Принахмурился государь не зря. Почувствовал он в вопросе Сильвестра злонамеренное желание отнять у государя неотъемлемую честь его высшего судейства. Ведь коли церковные дела выйдут наперед, начальное и завершительное слово могут получить иереи. Всегда знает, куда и где укусить, злоехидный змий!

Не дал разыграться гневу самодержец всея Руси.

— Здесь уж вы, милостивцы мои, должны умом раскинуть, великое ли, малое, церковное ли, державное дело на стол класть пред государевы очи. Порядок, одначе, как вести прю словесную, сиречь диспут, установлю сам.

Здесь государь покосился на Сильвестра, но толстоносый супротивник глазом не повел, будто не он чинил препоны царской воле.

Пришло время полдника. Иван Васильевич, благословив раду, ушел из покоев, но советники не торопились расходиться.

— Государь все был тих, а нынче будто обнаруживать себя начал,— испытующе заметил Андрей Михайлович Курбский. Был он щекаст и глазаст, завитые русые кудри расчесаны ото лба надвое, бородка в колечках подстрижена на немецкий манер. Пряничной своей красоты знаменитый воевода несколько стеснялся, но холить себя не переставал, сие было выше его мочи.

— Он еще припомнит нам прошлогоднюю присягу, — проскрипел Челяднин,— особливо тебе, отче, понеже самым близким человеком к государю был, — поворотился он к Сильвестру.

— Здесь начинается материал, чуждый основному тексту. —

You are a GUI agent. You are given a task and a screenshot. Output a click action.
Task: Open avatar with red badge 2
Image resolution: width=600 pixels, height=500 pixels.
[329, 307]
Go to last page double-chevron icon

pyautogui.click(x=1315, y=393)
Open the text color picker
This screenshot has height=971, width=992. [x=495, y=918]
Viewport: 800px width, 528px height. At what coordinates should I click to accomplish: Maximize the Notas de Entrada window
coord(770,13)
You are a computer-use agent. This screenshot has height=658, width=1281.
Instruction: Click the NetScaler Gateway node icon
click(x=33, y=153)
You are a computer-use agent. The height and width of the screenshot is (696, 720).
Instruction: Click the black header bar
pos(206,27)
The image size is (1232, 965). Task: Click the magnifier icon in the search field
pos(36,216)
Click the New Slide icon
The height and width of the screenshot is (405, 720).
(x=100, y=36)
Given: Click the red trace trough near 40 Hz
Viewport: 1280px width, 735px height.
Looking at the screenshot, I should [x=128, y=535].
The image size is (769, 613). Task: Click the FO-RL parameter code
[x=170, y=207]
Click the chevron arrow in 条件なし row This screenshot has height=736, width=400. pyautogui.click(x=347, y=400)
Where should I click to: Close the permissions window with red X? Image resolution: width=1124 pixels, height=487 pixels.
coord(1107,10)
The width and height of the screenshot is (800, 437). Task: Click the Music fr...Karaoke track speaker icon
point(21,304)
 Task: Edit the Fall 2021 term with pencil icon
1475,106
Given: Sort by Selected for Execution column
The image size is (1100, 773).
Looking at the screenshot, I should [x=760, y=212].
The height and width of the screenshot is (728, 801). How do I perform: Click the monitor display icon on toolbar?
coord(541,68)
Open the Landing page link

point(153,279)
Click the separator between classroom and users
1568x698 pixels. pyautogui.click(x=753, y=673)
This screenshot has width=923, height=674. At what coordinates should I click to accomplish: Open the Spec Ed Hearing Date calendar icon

— О себе, боярин, лучше вспомни, как ты к князю Владимиру с заднего крыльца бегал,— взъярился Сильвестр.— А то все в мою голову!

— Полно препираться! — пресек начавшуюся ссору Адашев.— Диспут, поглядишь, не хуже, чем в Кракове либо Болонье, у нас возгореться может. Пойти, что ли, порадовать государя: все, мол, готово для словесной при — и спорщики налицо и о чем спорить знают.

— Жестоко шутишь,— сказал побледневший Челяднин.

— Тогда лучше обдумаем, как подойти к сему трудному делу, — не выпускал Адашев нити из пальцев.

— Есть у меня один человек на примете,— раздумчиво произнес успокоившийся Сильвестр. — Надо только побольше выведать о нем.

— А кто такой? — спросил Курбский.

— Некий Матвейка Башкин, сын боярский. Умствует, слышно, над Писанием, людишек своих на волю отпустил, кабалы их изодрал,— уточнил протопоп.